Internet of Things and Smart Buildings
Creating solutions or problems?
“Internet of Things” (IoT) is a buzz word of the hour. But what does it mean? Essentially, IoT describes connectivity between humans and machines and machines and machines. It allows objects, typically referred to as “smart devices”, to talk and interact with each other via the internet to improve the way we work and live.
What’s the internet of things?
One area of our lives that is currently being impacted by the IoT is commercial buildings. Now referred to as “smart buildings”, these spaces utilise IoT capabilities to manage and control things such as lighting, temperature and security systems.
Imagine your fridge automatically ordering milk when your milk supplies reach a pre-determined level. Imagine being able to set the office temperature before arriving into work on a cold day or having the office coffee machine make you a morning latte as you park your car, all from the convenience of your smartphone.
What’s the issue?
Whilst this new wave of technology will aim to make our lives easier, more comfortable and efficient, it brings issues for the law to catch up with. These include:
- When a smart building is sold – how does the buyer ensure that the vendor doesn’t retain access to the IoT network following settlement? No buyer wants the old owner to control their security system, office thermostat or lights.

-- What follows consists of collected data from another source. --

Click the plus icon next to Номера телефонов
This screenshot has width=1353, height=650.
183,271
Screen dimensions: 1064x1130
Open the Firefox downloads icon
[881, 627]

- When an employee resigns – how does the employer ensure that the employee no longer has access to the IoT network login details?
- How do smart building owners protect their privacy and device security from hackers gaining access to the IoT network and causing havoc?

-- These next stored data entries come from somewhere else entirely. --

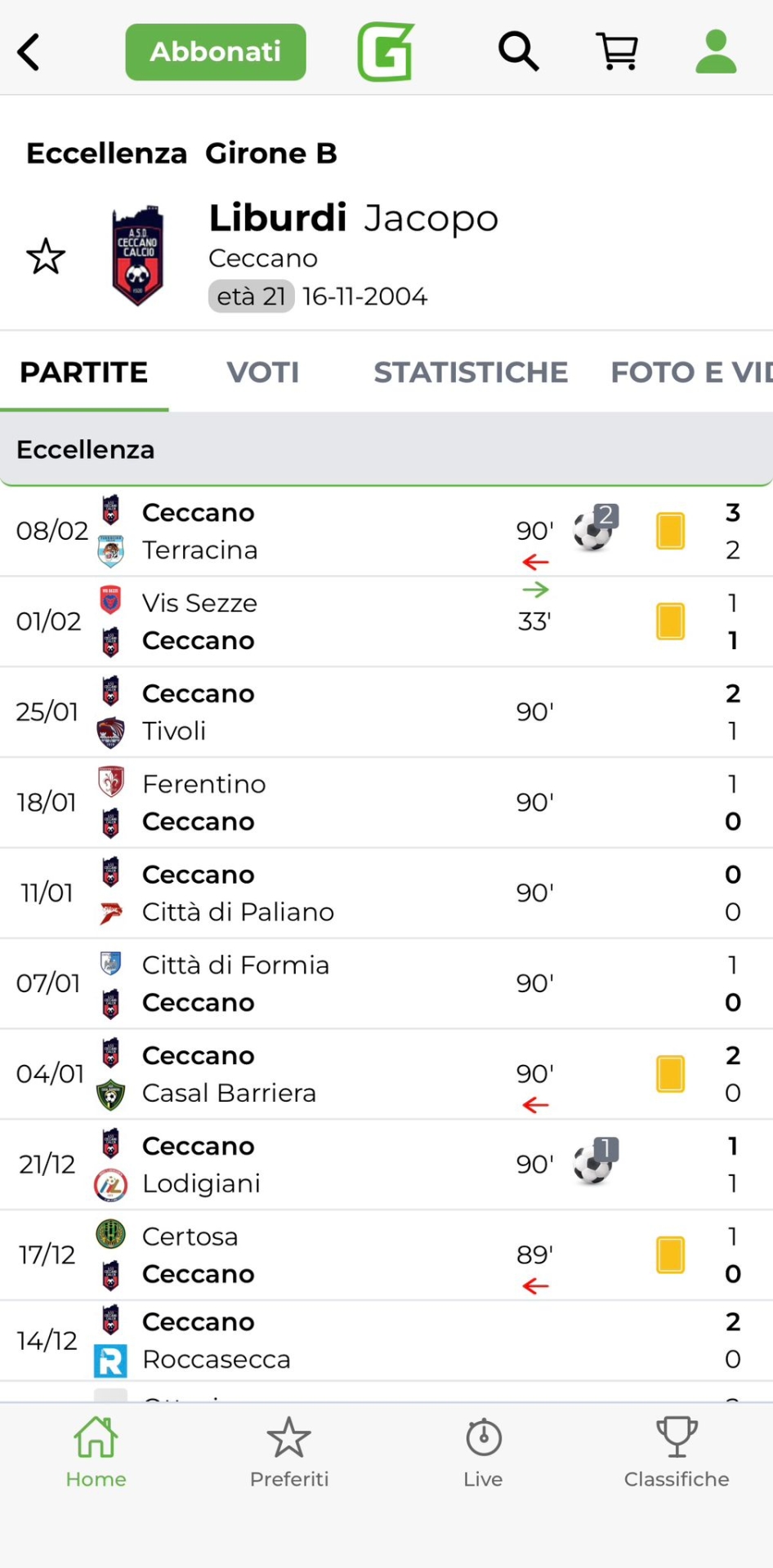Viewport: 773px width, 1568px height.
Task: Toggle favorite star for Liburdi Jacopo
Action: 46,256
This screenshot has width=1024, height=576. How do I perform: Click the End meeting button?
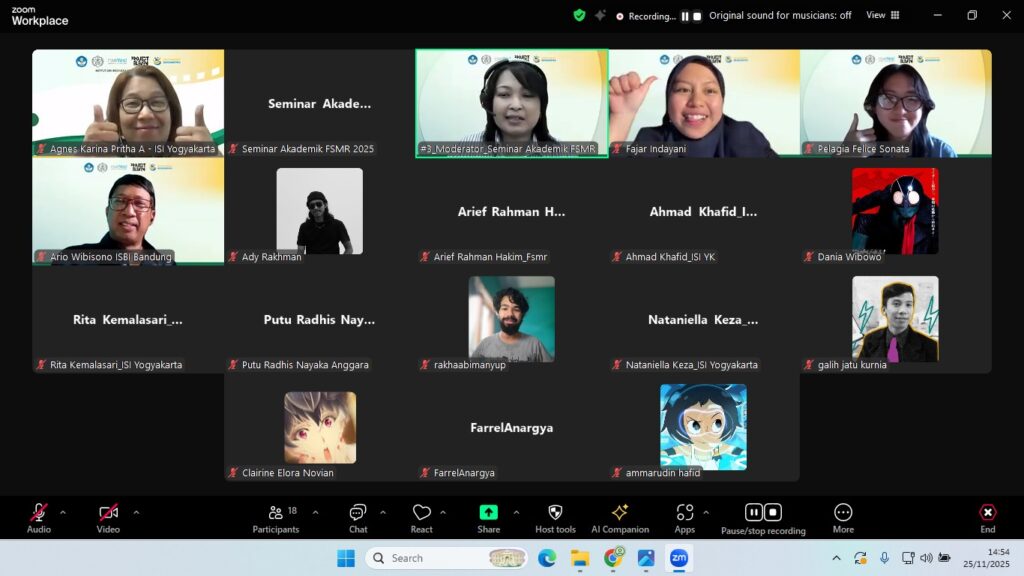click(x=987, y=514)
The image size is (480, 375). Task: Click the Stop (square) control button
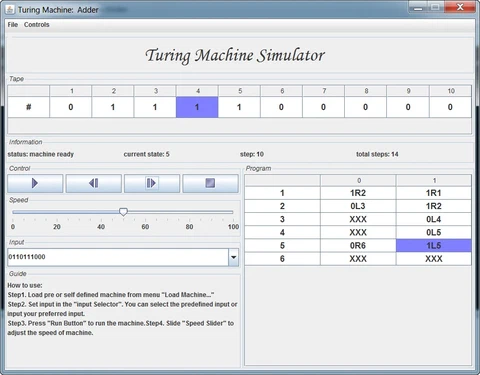(210, 183)
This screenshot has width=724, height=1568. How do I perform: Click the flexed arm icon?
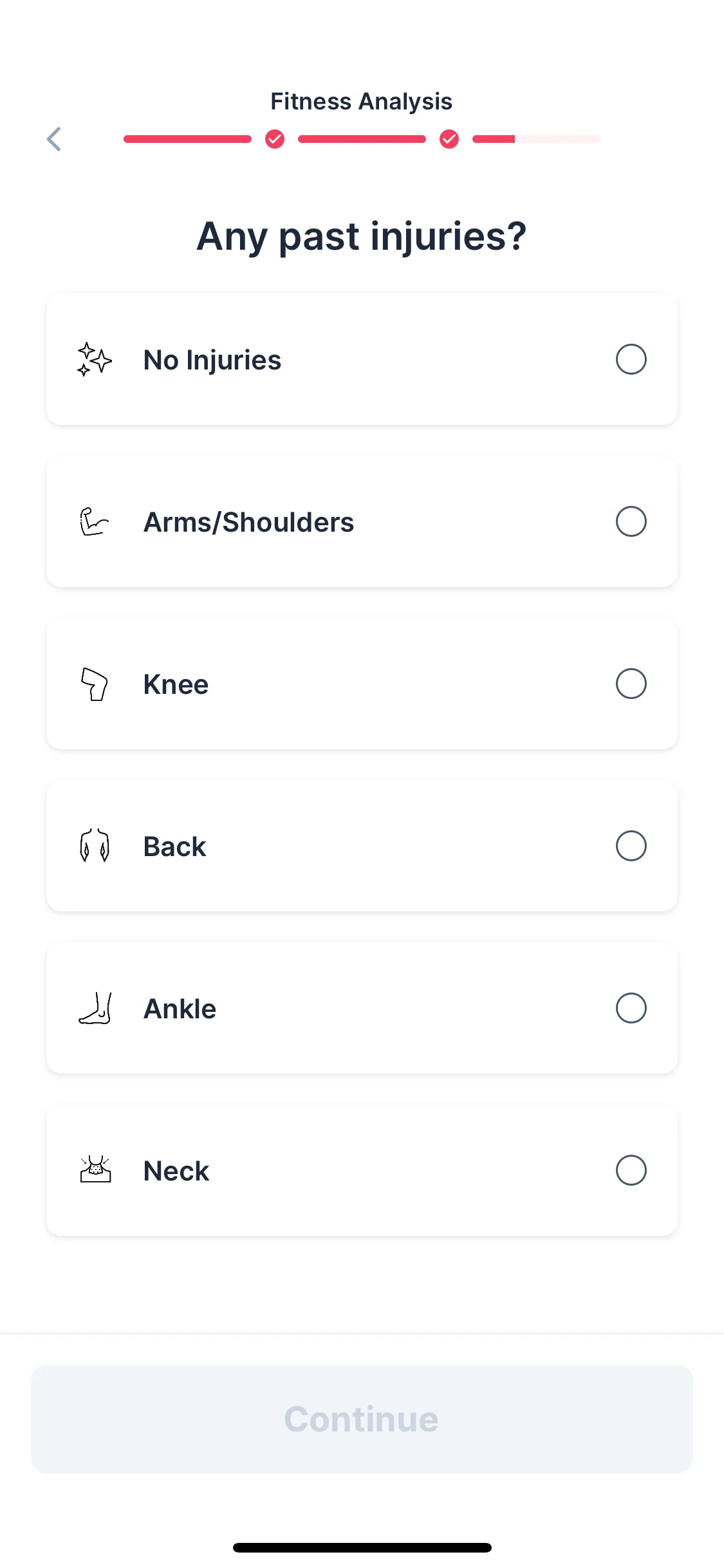95,521
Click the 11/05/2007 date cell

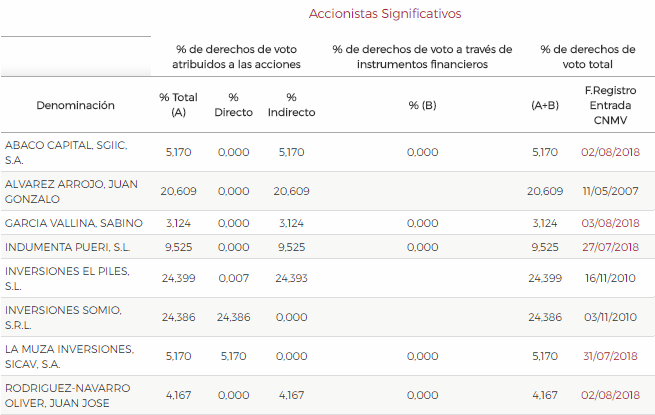[x=610, y=191]
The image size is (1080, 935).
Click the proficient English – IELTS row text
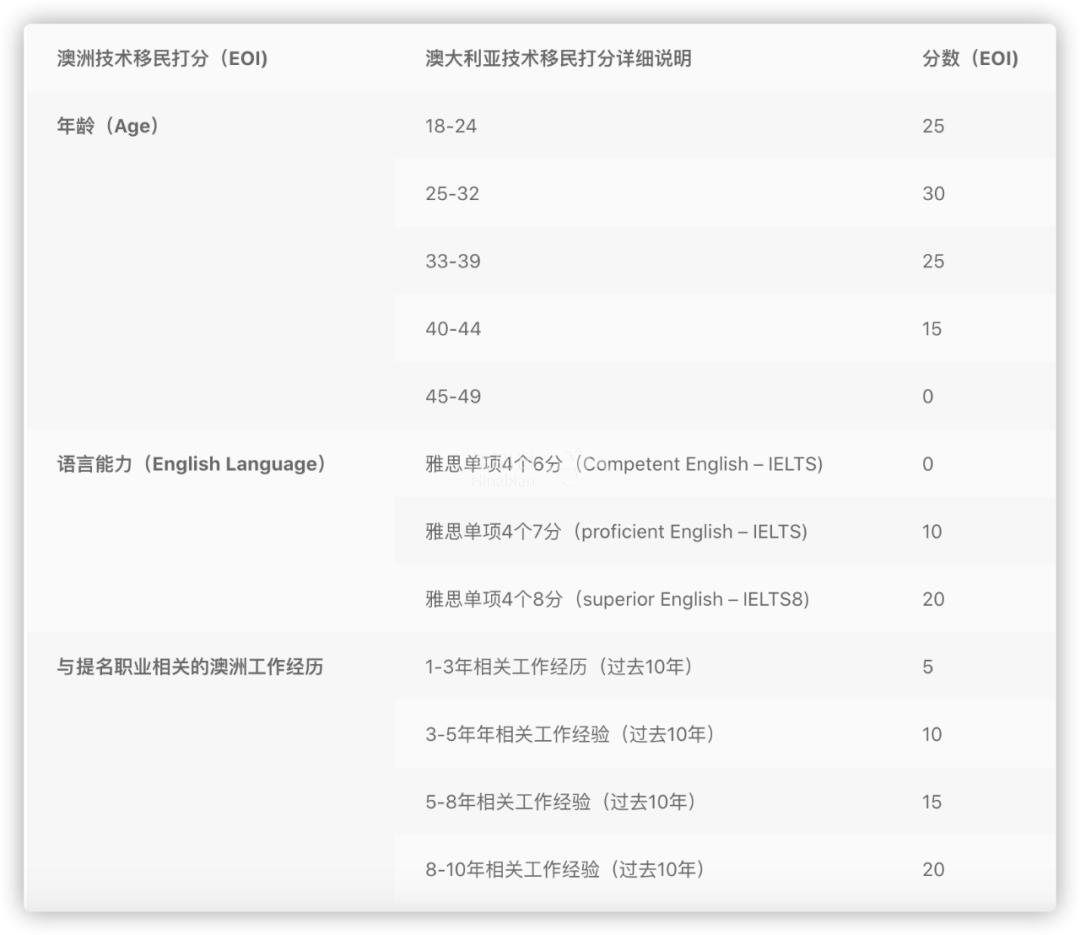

These are just a snapshot of potential challenges that IoT could bring in an environment where technology advances at a quicker pace than the laws required to manage it.
One potential solution is to update contracts to address these advances in technology. For example:
- in property contracts, special conditions could be added expanding the obligations on the vendor to provide all necessary keys and access codes for the building including IoT network login details and to remove all IoT controls from their devices (e.g. delete application on smartphone) following settlement. The buyer could then update the IoT network login details following settlement to prevent the vendor from gaining future access.
- in employment contracts, additional terms could be included compelling employees, who resign or are terminated, to return IoT network login details and destroy any IoT access information in their possession when they leave. Another practical option may be to create separate login controls for each employee, which could then allow that user’s access details to be removed from the IoT system, without a need to update all passwords every time an employee leaves.
- in relation to privacy and device security, this will likely involve IoT users taking practical measures such as enabling password locks on their devices which are updated regularly, ensuring they can remotely disable their device if lost or stolen and implementing firewalls to screen out hackers.
Looking to the future
Installing IoT in commercial buildings has potential to create a greater level of connectivity, automation and efficiency than has been seen before or even imagined. However, as each new wave of IoT technology is released it is important to consider the practical and legal implications for effected parties and their information to ensure it remains secure and protected. In our experience, most contracts in use today do not contemplate all of the issues that the IOT will bring.